--- START RECORDS SHOWN ---
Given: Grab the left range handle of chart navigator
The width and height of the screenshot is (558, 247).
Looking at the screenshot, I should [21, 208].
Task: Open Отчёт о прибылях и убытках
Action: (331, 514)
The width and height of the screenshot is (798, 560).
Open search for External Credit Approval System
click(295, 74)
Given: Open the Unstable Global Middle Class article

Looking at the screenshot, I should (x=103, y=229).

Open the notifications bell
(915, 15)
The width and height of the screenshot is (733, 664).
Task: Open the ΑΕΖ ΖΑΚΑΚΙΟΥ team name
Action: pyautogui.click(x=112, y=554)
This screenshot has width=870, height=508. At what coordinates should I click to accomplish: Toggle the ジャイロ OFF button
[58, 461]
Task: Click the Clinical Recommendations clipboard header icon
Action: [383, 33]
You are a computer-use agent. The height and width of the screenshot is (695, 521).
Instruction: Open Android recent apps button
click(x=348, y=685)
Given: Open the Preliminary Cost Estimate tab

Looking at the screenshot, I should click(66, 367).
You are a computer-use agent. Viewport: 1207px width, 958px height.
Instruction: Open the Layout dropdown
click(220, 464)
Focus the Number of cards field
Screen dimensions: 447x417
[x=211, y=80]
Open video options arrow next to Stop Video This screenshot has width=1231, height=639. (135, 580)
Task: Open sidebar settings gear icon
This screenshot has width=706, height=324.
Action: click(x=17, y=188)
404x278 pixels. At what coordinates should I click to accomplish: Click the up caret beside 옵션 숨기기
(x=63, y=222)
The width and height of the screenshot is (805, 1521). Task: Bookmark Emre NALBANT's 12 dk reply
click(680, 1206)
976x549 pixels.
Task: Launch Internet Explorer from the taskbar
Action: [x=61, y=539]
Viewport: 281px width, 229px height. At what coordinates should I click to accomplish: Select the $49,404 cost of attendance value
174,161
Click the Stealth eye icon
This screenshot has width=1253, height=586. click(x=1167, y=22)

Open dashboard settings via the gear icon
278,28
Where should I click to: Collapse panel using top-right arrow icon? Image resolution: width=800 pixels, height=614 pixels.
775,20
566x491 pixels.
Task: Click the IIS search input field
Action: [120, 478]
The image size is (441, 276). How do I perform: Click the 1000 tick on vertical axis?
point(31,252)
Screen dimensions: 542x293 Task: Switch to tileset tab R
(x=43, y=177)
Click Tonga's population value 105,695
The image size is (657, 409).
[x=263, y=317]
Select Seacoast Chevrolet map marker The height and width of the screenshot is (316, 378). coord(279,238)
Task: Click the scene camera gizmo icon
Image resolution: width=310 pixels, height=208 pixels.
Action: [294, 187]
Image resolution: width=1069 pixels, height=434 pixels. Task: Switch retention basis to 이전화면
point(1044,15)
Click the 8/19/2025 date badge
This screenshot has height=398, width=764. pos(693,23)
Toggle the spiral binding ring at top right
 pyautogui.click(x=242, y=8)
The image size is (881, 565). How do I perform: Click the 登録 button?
--- END RECORDS SHOWN ---
WHAT YOU HAVE TO DO: Retype every row above character for character.

RESULT OF THIS EXERCISE:
Given: Grab the left range handle of chart navigator
The width and height of the screenshot is (558, 247).
Looking at the screenshot, I should [21, 208].
Task: Open Отчёт о прибылях и убытках
Action: (331, 514)
The width and height of the screenshot is (798, 560).
Open search for External Credit Approval System
click(295, 74)
Given: Open the Unstable Global Middle Class article

Looking at the screenshot, I should (x=103, y=229).

Open the notifications bell
(915, 15)
The width and height of the screenshot is (733, 664).
Task: Open the ΑΕΖ ΖΑΚΑΚΙΟΥ team name
Action: pyautogui.click(x=112, y=554)
This screenshot has width=870, height=508. At what coordinates should I click to accomplish: Toggle the ジャイロ OFF button
[58, 461]
Task: Click the Clinical Recommendations clipboard header icon
Action: [383, 33]
You are a computer-use agent. The height and width of the screenshot is (695, 521).
Instruction: Open Android recent apps button
click(x=348, y=685)
Given: Open the Preliminary Cost Estimate tab

Looking at the screenshot, I should click(66, 367).
You are a computer-use agent. Viewport: 1207px width, 958px height.
Instruction: Open the Layout dropdown
click(220, 464)
Focus the Number of cards field
Screen dimensions: 447x417
[x=211, y=80]
Open video options arrow next to Stop Video This screenshot has width=1231, height=639. (135, 580)
Task: Open sidebar settings gear icon
This screenshot has width=706, height=324.
Action: click(x=17, y=188)
404x278 pixels. At what coordinates should I click to accomplish: Click the up caret beside 옵션 숨기기
(x=63, y=222)
The width and height of the screenshot is (805, 1521). Task: Bookmark Emre NALBANT's 12 dk reply
click(680, 1206)
976x549 pixels.
Task: Launch Internet Explorer from the taskbar
Action: [x=61, y=539]
Viewport: 281px width, 229px height. At what coordinates should I click to accomplish: Select the $49,404 cost of attendance value
174,161
Click the Stealth eye icon
This screenshot has width=1253, height=586. click(x=1167, y=22)

Open dashboard settings via the gear icon
278,28
Where should I click to: Collapse panel using top-right arrow icon? Image resolution: width=800 pixels, height=614 pixels.
775,20
566x491 pixels.
Task: Click the IIS search input field
Action: [120, 478]
The image size is (441, 276). How do I perform: Click the 1000 tick on vertical axis?
point(31,252)
Screen dimensions: 542x293 Task: Switch to tileset tab R
(x=43, y=177)
Click Tonga's population value 105,695
The image size is (657, 409).
[x=263, y=317]
Select Seacoast Chevrolet map marker The height and width of the screenshot is (316, 378). coord(279,238)
Task: Click the scene camera gizmo icon
Image resolution: width=310 pixels, height=208 pixels.
Action: [294, 187]
Image resolution: width=1069 pixels, height=434 pixels. Task: Switch retention basis to 이전화면
point(1044,15)
Click the 8/19/2025 date badge
This screenshot has height=398, width=764. pos(693,23)
Toggle the spiral binding ring at top right
 pyautogui.click(x=242, y=8)
The image size is (881, 565). How do I perform: Click the 登録 button?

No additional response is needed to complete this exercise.